DOCUMENT EXCERPT:
L13: Volume of Solids of Revolution

Lecture on finding volumes of solids generated by revolving a region about an axis, using the disc method.

Definition

If the area under a curve in a plane is rotated through one complete revolution ($360^{\circ}$ or $2\pi$ radians) about a fixed line in its plane, the solid formed is known as a solid of revolution.

Usually, the $x$-axis, $y$-axis, or any line parallel to these axes is taken to be the axis of revolution.

To get a solid of revolution we start out with a function $y = f(x)$ on an interval $[a, b]$.

The Disc Method

The volume is found by assuming the solid is composed of lots of thin circular discs all aligned perpendicular to the axis of revolution.

A typical disc has:

  • radius $r$ equal to the function value at that point
  • thickness $\delta x$ (or $\delta y$)

Volume of one disc: $$V_{\text{disc}} = \pi r^{2} \cdot (\text{thickness})$$

The total volume is obtained by summing these discs and taking the limit, which gives a definite integral.

General Formulas

Revolving about the $x$-axis

If $y = f(x)$ is continuous and $f(x) \geq 0$ on $[a, b]$, the volume obtained by revolving $360^{\circ}$ about the $x$-axis is:

$$V = \pi \int_{a}^{b} \bigl[f(x)\bigr]^{2},dx$$

Revolving about the $y$-axis

If $x = g(y)$ is continuous and $g(y) \geq 0$ on $[c, d]$, the volume obtained by revolving $360^{\circ}$ about the $y$-axis is:

$$V = \pi \int_{c}^{d} \bigl[g(y)\bigr]^{2},dy$$

Introductory Example (About the $x$-axis)

MATERIAL:

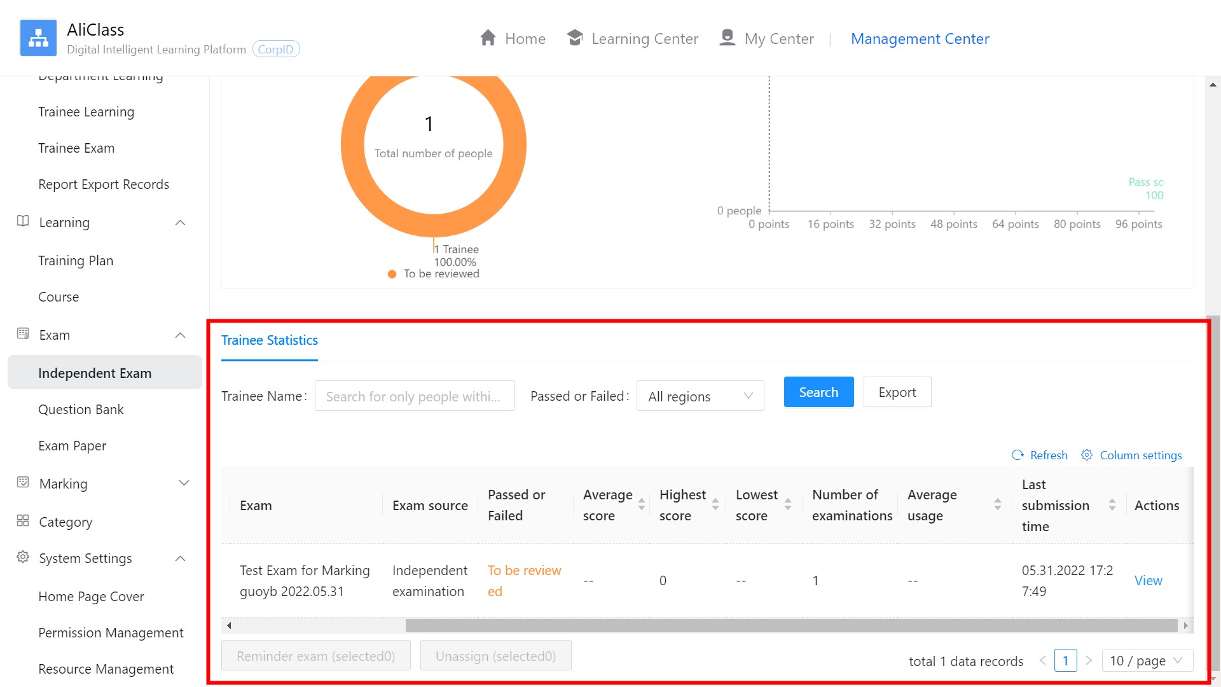Click the My Center person icon
This screenshot has width=1221, height=687.
pos(727,38)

TASKS FOR THIS EXERCISE:
A. In the lecture on solids of revolution, rewrite the paragraph beginning "If the area under a curve in a plane" as a short bulleted list that keeps its main facts.
B. Write the next part of the lecture on solids of revolution, picking up right after its last line.

SOLVED PROBLEMS:
A.
- Take the area under a curve in a plane.
- Rotate it through one complete revolution ($360^{\circ}$ or $2\pi$ radians).
- The rotation is about a fixed line in the same plane.
- The resulting solid is called a solid of revolution.

B.
Problem: Given $y = 2x$ for $0 \leq x \leq 3$, rotated about the $x$-axis.

Setup:

  • The region is a triangle under the line $y = 2x$ from $x = 0$ to $x = 3$.
  • When rotated about the $x$-axis, it forms a cone.
  • A typical disc perpendicular to the $x$-axis has radius $r = y = 2x$ and thickness $\delta x$.

Integral: $$V = \pi \int_{0}^{3} (2x)^{2},dx = \pi \int_{0}^{3} 4x^{2},dx$$

Evaluation: $$V = \pi \left[\frac{4x^{3}}{3}\right]_{0}^{3} = \pi \left(\frac{4(27)}{3} - 0\right) = 36\pi \text{ unit}^{3}$$

Worked Example (About the $y$-axis)

Problem: Find the volume when the region bounded by $y = x^{2}$ and the $y$-axis, for $0 \leq x \leq 2$, is rotated about the $y$-axis.

Setup:

  • Express $x$ as a function of $y$: $x = \sqrt{y}$.
  • When $x = 0$, $y = 0$; when $x = 2$, $y = 4$. So $y$ ranges from $0$ to $4$.
  • A typical disc perpendicular to the $y$-axis has radius $r = x = \sqrt{y}$ and thickness $\delta y$.

Integral: $$V = \pi \int_{0}^{4} \bigl(\sqrt{y}\bigr)^{2},dy = \pi \int_{0}^{4} y,dy$$

Evaluation: $$V = \pi \left[\frac{y^{2}}{2}\right]_{0}^{4} = \pi \left(\frac{16}{2} - 0\right) = 8\pi \text{ unit}^{3}$$

Example 1 — $y = x^{3}$ about the $x$-axis

Problem: Find the volume of the solid obtained by rotating the region bounded by $y = x^{3}$ on the interval $0 < x < 2$ about the $x$-axis.

Setup: $$V = \pi \int_{0}^{2} \bigl(x^{3}\bigr)^{2},dx = \pi \int_{0}^{2} x^{6},dx$$

(Solution left as exercise / continued in next lecture.)

Example 2 — $y = \sqrt{x}$ about the $x$-axis

Problem: Find the volume of the solid generated by revolving the region defined by $y = \sqrt{x}$, $x = 3$, and the $x$-axis, about the $x$-axis.

Setup:

  • Bounds: $[0, 3]$
  • Radius: $r = y = \sqrt{x}$

Integral: $$V = \int_{0}^{3} \pi \bigl(\sqrt{x}\bigr)^{2},dx = \int_{0}^{3} \pi x,dx$$

(Solution left as exercise / continued in next lecture.)

Example 3 — $x = \sin(y)$ about the $y$-axis

Problem: Find the volume of the solid generated by rotating the region under $x = \sin(y)$, $0 \leq y \leq \pi$, and the $y$-axis, about the $y$-axis.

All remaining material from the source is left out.